Впрочем, кое-что из того, над чем он думал, он, конечно, мог бы сказать. Он мог бы сказать, что опера из любимого средства общения всего народа превратилась в пустую, ни к чему не приводящую болтовню и забаву для праздных и пресыщенных. Он мог бы сказать, что пение, перегруженное украшениями по произволу певца, то виртуозное пение, за которое так ратовал Солера, губительно для выражения сильного правдивого чувства и губительно для яркой, ясно очерченной мелодии, выражающей это чувство. Все это он мог бы, конечно, сказать Солере. И еще он мог бы сказать, что, по его глубокому убеждению, в опере, как в драме, должны действовать не выдуманные герои, а настоящие люди, живые, всем близкие и понятные люди, движимые чувствами сильными и правдивыми. Обязательно правдивыми. Прежде всего правдивыми. Он чувствовал, что должно быть так. Он был в этом уверен. Только он не мог высказать этого убедительно и стройно. Да и не хотел. От слов ничего не изменяется. Нужны дела.

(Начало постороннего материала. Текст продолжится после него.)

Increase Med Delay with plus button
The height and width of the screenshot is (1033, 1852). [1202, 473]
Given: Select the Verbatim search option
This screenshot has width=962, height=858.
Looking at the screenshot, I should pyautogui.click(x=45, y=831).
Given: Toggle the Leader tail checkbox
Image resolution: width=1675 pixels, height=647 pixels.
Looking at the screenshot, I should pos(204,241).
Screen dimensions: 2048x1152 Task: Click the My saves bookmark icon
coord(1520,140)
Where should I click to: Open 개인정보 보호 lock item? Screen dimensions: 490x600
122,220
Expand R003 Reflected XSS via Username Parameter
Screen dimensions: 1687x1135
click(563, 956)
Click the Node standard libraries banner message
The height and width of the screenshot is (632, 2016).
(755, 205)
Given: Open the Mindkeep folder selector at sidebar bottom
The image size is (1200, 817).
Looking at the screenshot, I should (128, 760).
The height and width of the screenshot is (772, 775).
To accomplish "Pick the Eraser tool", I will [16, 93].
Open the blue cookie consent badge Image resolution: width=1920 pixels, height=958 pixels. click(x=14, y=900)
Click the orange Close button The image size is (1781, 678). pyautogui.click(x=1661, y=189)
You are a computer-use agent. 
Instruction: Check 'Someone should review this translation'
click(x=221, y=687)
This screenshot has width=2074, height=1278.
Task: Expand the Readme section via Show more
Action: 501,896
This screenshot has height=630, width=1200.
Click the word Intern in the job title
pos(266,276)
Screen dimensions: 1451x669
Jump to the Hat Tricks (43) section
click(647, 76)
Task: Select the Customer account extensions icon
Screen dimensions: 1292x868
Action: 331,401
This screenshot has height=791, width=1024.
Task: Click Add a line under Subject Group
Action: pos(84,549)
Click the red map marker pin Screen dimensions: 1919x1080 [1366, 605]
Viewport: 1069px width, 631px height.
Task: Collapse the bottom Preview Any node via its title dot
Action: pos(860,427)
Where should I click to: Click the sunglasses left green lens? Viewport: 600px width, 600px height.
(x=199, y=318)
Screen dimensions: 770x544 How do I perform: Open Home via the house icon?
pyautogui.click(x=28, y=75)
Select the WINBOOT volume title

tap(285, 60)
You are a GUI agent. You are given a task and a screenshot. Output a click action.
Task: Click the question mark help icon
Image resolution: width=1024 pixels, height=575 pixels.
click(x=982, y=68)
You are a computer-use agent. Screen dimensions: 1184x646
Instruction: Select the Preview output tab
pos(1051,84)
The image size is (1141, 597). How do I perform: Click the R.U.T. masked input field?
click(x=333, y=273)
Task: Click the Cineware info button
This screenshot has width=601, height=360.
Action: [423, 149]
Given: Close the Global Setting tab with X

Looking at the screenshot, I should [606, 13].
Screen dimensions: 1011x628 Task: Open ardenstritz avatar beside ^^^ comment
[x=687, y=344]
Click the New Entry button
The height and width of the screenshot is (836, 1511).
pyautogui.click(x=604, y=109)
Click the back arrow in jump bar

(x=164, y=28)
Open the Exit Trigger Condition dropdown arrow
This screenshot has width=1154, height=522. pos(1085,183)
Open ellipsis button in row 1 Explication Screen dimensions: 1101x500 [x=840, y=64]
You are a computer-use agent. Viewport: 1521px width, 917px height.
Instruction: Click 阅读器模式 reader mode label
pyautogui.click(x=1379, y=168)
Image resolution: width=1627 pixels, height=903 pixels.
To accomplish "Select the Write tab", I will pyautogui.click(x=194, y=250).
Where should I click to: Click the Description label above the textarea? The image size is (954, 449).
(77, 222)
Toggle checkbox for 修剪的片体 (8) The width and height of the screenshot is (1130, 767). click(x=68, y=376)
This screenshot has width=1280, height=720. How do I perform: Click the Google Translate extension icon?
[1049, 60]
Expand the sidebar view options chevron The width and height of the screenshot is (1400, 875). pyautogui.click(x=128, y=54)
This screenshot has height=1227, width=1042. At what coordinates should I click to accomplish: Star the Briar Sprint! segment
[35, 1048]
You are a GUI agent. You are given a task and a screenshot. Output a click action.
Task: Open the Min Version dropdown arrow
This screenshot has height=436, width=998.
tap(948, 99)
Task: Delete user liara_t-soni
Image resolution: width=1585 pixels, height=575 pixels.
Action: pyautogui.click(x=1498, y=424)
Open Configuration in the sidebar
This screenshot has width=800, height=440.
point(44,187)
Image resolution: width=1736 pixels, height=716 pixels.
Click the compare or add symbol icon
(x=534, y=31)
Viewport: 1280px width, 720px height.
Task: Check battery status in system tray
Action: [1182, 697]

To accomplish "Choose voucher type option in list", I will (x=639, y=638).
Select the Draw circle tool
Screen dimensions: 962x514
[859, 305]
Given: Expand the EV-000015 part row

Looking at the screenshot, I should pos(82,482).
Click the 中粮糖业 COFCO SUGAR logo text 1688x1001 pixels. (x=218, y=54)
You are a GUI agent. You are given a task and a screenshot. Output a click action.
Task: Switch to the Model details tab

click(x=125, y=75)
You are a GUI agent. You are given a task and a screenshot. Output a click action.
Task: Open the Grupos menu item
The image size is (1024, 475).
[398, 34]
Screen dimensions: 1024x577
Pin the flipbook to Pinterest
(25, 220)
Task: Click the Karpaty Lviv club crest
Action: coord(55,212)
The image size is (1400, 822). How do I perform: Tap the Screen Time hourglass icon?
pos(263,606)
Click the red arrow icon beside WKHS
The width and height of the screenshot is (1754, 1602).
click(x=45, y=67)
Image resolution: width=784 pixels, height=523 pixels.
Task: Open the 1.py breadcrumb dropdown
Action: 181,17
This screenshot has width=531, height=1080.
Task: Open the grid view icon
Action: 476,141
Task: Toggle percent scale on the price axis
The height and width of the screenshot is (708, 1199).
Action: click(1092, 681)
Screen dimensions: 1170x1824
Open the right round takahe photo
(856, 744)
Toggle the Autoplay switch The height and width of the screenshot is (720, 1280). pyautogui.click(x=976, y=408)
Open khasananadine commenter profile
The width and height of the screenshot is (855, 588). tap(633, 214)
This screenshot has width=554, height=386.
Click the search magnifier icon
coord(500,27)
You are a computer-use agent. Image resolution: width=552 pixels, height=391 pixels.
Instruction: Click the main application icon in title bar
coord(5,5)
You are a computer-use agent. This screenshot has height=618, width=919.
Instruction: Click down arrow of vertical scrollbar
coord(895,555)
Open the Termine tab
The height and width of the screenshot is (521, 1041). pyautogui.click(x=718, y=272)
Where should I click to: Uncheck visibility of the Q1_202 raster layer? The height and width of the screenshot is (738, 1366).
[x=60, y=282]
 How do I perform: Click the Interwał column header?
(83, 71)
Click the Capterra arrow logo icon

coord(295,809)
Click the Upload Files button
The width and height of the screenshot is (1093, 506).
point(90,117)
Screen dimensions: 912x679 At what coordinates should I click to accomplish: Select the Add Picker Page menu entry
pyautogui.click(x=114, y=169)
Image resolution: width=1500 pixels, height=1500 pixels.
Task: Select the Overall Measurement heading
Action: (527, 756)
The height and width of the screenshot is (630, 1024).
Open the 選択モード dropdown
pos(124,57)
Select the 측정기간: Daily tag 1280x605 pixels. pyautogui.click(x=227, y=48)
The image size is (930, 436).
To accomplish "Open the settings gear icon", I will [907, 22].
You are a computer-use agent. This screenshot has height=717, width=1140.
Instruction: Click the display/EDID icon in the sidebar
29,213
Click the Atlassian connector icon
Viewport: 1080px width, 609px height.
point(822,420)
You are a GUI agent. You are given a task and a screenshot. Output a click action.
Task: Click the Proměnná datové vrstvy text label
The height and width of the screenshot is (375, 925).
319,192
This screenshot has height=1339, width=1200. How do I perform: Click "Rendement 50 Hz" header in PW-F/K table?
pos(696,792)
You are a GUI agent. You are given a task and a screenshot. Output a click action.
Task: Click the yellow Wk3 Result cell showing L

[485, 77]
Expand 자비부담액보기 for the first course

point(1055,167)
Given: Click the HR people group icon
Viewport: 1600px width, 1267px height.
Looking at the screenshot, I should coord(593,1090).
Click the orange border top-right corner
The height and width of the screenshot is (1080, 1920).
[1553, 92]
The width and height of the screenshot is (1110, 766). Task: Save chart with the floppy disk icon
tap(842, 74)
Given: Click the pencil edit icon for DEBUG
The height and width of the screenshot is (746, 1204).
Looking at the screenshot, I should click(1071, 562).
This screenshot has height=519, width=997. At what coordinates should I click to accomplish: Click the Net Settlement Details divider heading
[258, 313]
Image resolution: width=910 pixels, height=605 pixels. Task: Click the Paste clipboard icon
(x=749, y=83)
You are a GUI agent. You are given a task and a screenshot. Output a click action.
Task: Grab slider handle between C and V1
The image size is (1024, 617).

Солера все еще говорил о певцах:
— Певцы не будут петь твоей музыки, если ты не позаботишься о них; уверяю тебя, они не будут петь твоей музыки, если ты не дашь им возможности проявить себя самым блестящим и выгодным для них образом. Советую тебе подумать об этом.
— Оставь, пожалуйста! — закричал Верди. — Какое мне дело до певцов, которые хотят петь так, как это было принято сто лет назад? Есть и другие певцы! — И подумал: «Какой смысл говорить с этим Солерой? Он самоуверен и слеп…»
И тут, как это часто бывало с ним, композитор глубоко задумался.
Семь лет назад Верди учился у маэстро Лавиньи и жил на улице св. Марты у добрейшего Джузеппе Селетти, учителя гимназии. Композитор занимал тогда маленькую комнату во втором этаже и работал с раннего утра до позднего вечера. У него были определенные задания на каждый день. Он писал каноны и фуги, и замысловатые контрапунктические задачи, которые придумывал для него маэстро. Он изучал партитуры мастеров XVII и XVIII веков и делал переложения этих партитур для разных составов инструментов. Он играл на фортепиано и сочинял музыку в разных формах и на разные темы. Все это он делал по заданию учителя. Но, кроме этого, он переписывал для себя партитуры сочинений Скарлатти, Корелли, Гайдна, Бетховена, Моцарта и много думал над этими партитурами, и приходил к выводам и заключениям, и ни с кем этими выводами и заключениями не делился.
Иногда в занятиях музыкой проходила ночь. Свеча, за которой он забывал следить, оплывала и стекала на стол быстрыми струйками. Она догорала до краев подсвечника. Фитилек вспыхивал в последний раз и, затрещав, потухал. Композитор с удивлением замечал, что наступает утро. Он с трудом поднимался со стула, на котором сидел неподвижно всю ночь. У него кружилась голова. В комнате пахло копотью и нагаром. Он открывал окно. Город спал. Воздух был прохладным и неподвижным. Перекликались петухи. Он их не видел, но узнавал по манере подавать голос. Первым начинал петух где-то во дворе по направлению к площади Борромео. Наверное, это был большой породистый петух со здоровой глоткой. Он пел, как медная труба, необыкновенно громко и не совсем чисто.